Stefano is the co-author of the book with Antonio Aloisi, assistant professor of European and comparative labour law at IE Law School in Madrid, Spain. The book was released July 14 by Hart Publishing, an imprint of Bloomsbury Publishing, under the full title, Your Boss is an Algorithm: Artificial Intelligence, Platform Work and Labour.

“The impact of technology in the world of work is increasingly important,” said De Stefano, who was recently named Canada Research Chair (CRC) in Innovation, Law and Society. The Tier 2 CRC is valued at $600,000 over five years.

“Artificial intelligence (AI) and algorithms are shaping the way work is done in all sectors and occupations and affecting blue- and white-collar jobs,” he added. “This presents us with new challenges that must be adequately tackled by regulators, labour unions, scholars and the broader public.”

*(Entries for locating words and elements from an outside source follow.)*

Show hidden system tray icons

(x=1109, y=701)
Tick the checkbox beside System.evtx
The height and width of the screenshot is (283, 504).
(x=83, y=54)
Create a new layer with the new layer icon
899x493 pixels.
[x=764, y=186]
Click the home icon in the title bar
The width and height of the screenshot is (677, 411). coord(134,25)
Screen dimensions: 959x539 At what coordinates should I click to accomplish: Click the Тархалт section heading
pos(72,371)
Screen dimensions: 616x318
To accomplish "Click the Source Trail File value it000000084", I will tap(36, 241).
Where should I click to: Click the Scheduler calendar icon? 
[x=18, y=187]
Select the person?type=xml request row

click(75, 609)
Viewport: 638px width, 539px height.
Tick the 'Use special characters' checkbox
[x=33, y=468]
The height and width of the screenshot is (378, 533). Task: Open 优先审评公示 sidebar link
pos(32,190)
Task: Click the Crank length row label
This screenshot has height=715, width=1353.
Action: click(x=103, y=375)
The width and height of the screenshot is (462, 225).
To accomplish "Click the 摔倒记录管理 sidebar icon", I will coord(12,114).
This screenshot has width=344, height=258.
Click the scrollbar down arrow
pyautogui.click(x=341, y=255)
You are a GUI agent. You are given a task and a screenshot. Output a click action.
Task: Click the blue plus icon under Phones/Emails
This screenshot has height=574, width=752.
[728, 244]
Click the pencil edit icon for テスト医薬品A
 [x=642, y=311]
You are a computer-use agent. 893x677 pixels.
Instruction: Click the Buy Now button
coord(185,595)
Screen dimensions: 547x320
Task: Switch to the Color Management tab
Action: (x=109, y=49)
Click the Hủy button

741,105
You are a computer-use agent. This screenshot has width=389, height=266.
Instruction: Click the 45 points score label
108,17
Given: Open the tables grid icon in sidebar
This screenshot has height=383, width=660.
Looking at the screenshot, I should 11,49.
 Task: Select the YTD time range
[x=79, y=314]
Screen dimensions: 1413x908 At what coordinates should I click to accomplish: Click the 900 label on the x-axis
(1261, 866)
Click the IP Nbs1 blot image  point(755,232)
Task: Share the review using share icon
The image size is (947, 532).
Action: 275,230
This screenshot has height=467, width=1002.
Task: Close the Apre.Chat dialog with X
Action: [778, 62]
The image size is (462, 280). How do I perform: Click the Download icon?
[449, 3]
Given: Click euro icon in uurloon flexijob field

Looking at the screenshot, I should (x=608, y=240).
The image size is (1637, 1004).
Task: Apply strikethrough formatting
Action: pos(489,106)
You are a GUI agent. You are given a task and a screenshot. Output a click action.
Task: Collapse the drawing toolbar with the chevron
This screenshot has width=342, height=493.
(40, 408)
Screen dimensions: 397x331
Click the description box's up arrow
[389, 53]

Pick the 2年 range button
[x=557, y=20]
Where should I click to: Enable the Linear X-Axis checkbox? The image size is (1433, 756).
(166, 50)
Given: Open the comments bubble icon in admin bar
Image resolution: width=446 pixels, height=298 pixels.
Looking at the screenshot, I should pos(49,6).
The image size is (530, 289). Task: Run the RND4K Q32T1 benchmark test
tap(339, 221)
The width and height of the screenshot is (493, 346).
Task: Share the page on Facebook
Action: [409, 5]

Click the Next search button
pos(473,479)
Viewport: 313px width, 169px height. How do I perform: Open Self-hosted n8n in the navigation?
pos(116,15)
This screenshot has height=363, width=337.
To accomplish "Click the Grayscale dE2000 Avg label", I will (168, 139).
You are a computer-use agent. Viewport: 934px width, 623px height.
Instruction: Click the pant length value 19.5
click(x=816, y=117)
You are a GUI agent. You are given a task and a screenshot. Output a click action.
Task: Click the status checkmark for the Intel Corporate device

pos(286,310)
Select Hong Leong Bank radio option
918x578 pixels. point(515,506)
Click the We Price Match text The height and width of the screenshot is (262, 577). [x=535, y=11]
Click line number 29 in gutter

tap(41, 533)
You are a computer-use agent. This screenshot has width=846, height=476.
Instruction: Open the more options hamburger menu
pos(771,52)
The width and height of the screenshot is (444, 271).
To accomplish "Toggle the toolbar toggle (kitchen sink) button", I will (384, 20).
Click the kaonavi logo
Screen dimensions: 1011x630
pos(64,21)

According to a publisher’s summary, the book draws on examples from the United Kingdom, the European Union and the United States to examine how the world of work has been transformed by the growing prevalence of robots, algorithms and online platforms, including Uber, Door Dash and Instacart. De Stefano and Aloisi also look at the regulatory options available and propose a new regulatory roadmap for the era of radical digital advancements.

Your Boss is an Algorithm book cover
Your Boss is an Algorithm book cover

Throughout the book, the authors tackle critical issues at the intersection of work and technology today, including how societies can address the pervasive power of AI-enabled worker monitoring, the likelihood that the gig-economy model will emerge as a new workplace paradigm, and whether or not legal frameworks can balance worker protection with business innovation and flexibility.

“Technologies should make our lives easier, but the ones we are seeing adopted in today’s workplace put the human at the service of the tech rather than the other way around,” said De Stefano. “In the last section of the book, we advance a series of proposals for a future-proof labour law.”

The book was deliberately written to be accessible to the average reader, he said, adding, “We want everyone to understand the issues at stake, the challenges involved and how to tackle them.”

The rise in remote work during the COVID-19 pandemic has made the issue of employee monitoring even more controversial. Ontario recently passed legislation that makes it the first province to legally require companies with 25 or more employees to inform workers how and why they’re being monitored. But in a recent Osgoode podcast, De Stefano argued that the Ontario law does not go far enough to protect workers.